*** Begin section ***

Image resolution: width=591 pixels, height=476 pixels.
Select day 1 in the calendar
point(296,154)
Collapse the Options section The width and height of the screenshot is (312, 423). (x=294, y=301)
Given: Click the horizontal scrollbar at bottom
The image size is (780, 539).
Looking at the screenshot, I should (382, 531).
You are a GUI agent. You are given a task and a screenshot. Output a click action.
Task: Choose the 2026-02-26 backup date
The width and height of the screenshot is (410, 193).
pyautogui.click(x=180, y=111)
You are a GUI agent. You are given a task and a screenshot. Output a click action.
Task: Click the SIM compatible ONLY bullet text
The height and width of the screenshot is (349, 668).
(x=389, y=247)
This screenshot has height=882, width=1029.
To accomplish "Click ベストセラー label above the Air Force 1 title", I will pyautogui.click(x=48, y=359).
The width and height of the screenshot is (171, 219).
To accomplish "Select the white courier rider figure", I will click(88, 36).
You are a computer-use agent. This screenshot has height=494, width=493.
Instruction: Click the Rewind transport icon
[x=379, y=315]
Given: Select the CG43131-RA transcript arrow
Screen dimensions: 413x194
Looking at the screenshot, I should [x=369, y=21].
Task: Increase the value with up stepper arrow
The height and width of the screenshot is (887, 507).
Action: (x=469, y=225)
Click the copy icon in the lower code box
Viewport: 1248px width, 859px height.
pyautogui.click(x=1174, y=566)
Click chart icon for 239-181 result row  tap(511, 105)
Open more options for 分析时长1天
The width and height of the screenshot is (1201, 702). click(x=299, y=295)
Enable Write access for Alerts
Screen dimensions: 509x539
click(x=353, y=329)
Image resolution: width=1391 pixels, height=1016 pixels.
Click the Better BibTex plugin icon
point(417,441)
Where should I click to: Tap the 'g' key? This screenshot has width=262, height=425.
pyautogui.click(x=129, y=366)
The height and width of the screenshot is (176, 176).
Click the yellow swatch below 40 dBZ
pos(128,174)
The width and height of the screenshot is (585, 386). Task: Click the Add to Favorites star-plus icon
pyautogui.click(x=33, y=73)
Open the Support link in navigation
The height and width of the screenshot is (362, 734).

*** End section ***

Which lines run from the one containing "Instruction: Click the Rewind transport icon" through the end of the material? Output them exactly.

ANSWER BOX =
Instruction: Click the Rewind transport icon
[x=379, y=315]
Given: Select the CG43131-RA transcript arrow
Screen dimensions: 413x194
Looking at the screenshot, I should [x=369, y=21].
Task: Increase the value with up stepper arrow
The height and width of the screenshot is (887, 507).
Action: (x=469, y=225)
Click the copy icon in the lower code box
Viewport: 1248px width, 859px height.
pyautogui.click(x=1174, y=566)
Click chart icon for 239-181 result row  tap(511, 105)
Open more options for 分析时长1天
The width and height of the screenshot is (1201, 702). click(x=299, y=295)
Enable Write access for Alerts
Screen dimensions: 509x539
click(x=353, y=329)
Image resolution: width=1391 pixels, height=1016 pixels.
Click the Better BibTex plugin icon
point(417,441)
Where should I click to: Tap the 'g' key? This screenshot has width=262, height=425.
pyautogui.click(x=129, y=366)
The height and width of the screenshot is (176, 176).
Click the yellow swatch below 40 dBZ
pos(128,174)
The width and height of the screenshot is (585, 386). Task: Click the Add to Favorites star-plus icon
pyautogui.click(x=33, y=73)
Open the Support link in navigation
The height and width of the screenshot is (362, 734).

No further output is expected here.